▶ _WRITTEN INSTRUCTION A_
Reproduce the passage of the Jackson Richardson biography from "Jackson Richardson (born" up to and including "the national team.".
▶ _WRITTEN INSTRUCTION B_
Answer these questions from the Jackson Richardson biography:
(i) On what date was Richardson the flag carrier at the Athens opening ceremony?
(ii) Which club did he sign a contract with in 1989?
(iii) With which German team did he win the European Cities Cup in 2000?
▶ _WRITTEN INSTRUCTION C_
How would you continue the Jackson Richardson biography from its last sentence?

▶ _DOCUMENT SECTION_
Jackson Richardson (born 14 June 1969) is a retired French handball player. As the captain of the French handball team, he was the flag carrier during the Olympic Games opening ceremony in Athens on 13 August 2004.

Biography
Richardson started playing handball when he was 6 years old, and was spotted in 1988, during the final of the Nationale 3 league, by Daniel Costantini, the French team head coach, who was looking for a player from  Réunion to play with the . Richardson then signed a contract with the club Paris-Asnières in 1989, and started to be well known with his first games for the national team.

Two years later, he was transferred to OM Vitrolles, the team with which he won the French League in 1994 and 1996, the French Cup in 1993 and 1995, and the Cup Winners' Cup in 1993. After that he went to Germany to play with the team of TV Großwallstadt, with which he won the European Cities Cup in 2000.

▶ _ENTRIES SUPPLIED_
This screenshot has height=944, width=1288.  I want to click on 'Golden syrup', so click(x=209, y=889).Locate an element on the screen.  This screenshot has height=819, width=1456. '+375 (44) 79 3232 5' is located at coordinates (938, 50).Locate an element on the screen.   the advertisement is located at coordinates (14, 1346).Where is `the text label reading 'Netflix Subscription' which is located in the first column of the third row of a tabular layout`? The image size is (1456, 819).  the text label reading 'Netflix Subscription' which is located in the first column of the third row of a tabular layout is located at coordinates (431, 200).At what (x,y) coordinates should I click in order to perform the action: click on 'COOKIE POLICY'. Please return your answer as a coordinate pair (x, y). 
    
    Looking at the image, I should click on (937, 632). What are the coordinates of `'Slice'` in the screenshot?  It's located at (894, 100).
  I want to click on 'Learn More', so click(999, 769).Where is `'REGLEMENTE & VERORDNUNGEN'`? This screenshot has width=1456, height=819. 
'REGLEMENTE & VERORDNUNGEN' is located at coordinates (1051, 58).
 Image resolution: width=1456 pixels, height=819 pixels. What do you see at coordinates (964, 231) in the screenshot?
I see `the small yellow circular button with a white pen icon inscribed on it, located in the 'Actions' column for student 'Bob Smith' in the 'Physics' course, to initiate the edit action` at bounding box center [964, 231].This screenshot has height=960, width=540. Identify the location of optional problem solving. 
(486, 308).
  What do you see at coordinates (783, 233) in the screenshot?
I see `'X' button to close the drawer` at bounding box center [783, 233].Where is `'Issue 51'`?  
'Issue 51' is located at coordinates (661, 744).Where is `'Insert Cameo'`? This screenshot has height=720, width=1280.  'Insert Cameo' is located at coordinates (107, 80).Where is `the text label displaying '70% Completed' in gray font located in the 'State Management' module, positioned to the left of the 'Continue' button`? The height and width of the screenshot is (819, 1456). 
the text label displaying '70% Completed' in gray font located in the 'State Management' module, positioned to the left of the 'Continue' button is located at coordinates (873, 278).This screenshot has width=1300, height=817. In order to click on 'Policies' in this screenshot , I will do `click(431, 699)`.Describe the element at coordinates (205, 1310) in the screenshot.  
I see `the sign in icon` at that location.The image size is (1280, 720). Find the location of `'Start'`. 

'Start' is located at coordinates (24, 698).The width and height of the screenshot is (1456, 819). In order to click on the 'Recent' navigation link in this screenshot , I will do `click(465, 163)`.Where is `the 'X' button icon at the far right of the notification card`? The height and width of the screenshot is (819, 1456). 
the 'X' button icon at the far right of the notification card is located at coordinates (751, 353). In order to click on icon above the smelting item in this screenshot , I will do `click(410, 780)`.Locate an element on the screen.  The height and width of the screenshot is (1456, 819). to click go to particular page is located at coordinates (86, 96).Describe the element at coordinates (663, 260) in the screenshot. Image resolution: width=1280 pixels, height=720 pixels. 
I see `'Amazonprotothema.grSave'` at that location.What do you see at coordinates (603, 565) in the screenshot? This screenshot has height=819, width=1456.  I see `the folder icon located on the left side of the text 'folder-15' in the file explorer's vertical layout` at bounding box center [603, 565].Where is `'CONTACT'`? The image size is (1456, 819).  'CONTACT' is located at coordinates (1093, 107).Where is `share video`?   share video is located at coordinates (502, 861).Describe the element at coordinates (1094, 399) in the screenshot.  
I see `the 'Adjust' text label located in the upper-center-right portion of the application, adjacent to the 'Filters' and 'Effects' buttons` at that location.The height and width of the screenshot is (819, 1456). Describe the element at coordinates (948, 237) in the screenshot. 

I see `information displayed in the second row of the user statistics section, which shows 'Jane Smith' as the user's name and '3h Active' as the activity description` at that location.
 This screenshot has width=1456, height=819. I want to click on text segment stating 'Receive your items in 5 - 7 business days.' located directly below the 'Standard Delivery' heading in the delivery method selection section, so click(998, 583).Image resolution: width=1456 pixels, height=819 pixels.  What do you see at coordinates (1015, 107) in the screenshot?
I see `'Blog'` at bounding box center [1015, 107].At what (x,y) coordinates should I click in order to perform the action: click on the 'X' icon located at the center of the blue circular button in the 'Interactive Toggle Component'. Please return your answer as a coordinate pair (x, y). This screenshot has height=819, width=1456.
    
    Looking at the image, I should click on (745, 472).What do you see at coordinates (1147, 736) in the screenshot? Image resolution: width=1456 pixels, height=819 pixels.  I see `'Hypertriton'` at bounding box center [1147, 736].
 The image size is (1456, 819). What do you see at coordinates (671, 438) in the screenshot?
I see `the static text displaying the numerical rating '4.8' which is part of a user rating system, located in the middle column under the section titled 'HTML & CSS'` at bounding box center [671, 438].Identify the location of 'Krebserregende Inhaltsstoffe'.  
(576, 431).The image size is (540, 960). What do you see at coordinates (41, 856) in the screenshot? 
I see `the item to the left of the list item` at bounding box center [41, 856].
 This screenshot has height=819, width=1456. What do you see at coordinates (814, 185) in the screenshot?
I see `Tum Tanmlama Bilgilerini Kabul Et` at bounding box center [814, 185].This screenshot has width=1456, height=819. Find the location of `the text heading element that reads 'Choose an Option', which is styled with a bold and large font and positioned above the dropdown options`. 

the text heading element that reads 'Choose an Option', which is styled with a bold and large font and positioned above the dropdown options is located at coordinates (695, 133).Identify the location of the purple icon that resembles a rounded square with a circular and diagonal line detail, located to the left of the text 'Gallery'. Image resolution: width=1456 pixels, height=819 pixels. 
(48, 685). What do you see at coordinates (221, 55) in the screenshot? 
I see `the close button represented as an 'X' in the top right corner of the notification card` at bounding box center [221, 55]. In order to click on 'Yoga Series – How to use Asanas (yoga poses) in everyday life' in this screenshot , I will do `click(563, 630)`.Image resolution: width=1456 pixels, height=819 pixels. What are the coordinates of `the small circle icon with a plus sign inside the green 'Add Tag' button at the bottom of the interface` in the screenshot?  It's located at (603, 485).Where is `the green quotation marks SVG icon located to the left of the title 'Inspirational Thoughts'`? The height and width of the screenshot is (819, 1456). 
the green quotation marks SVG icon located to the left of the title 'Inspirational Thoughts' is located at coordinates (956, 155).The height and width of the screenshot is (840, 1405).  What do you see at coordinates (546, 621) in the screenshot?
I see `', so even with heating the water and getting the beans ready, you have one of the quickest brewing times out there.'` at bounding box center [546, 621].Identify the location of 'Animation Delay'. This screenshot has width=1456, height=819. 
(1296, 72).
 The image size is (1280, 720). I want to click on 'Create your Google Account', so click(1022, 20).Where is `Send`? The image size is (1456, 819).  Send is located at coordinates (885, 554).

▶ _EXERCISE RESULT A_
Jackson Richardson (born 14 June 1969) is a retired French handball player. As the captain of the French handball team, he was the flag carrier during the Olympic Games opening ceremony in Athens on 13 August 2004.

Biography
Richardson started playing handball when he was 6 years old, and was spotted in 1988, during the final of the Nationale 3 league, by Daniel Costantini, the French team head coach, who was looking for a player from  Réunion to play with the . Richardson then signed a contract with the club Paris-Asnières in 1989, and started to be well known with his first games for the national team.

▶ _EXERCISE RESULT B_
(i) 13 August 2004
(ii) Paris-Asnières
(iii) TV Großwallstadt

▶ _EXERCISE RESULT C_
The summit of his club career occurred in Spain, where he played with Portland San Antonio, winning the Champions League against FC Barcelona Handbol in 2001 and the Spanish League the following year.

Richardson came back to France in 2005 to play with Chambéry Savoie Handball.

With the French national team, Jackson has won two world championships in 1995 and 2001 (and four other medals, in 1993, 1997, 2003 and 2005), a bronze medal in the 1992 Summer Olympics in Barcelona, and the title of IHF Best player in the world in 1995. He holds by far the record of the most caps for France with more than 400 games. The French handball federation prepared him an outstanding party to celebrate his goodbye to the national team, at the Paris-Bercy tournament, with many sport figures present, although the most important was the presence of his mother, who came from their native Reunion Island to be with her son Jack in such an important day.

Richardson was certainly one of the most talented players of his time. His very instinctive style was the combination of constant hard working and genial improvisation, which made him one of the top players in the world for more than 15 years.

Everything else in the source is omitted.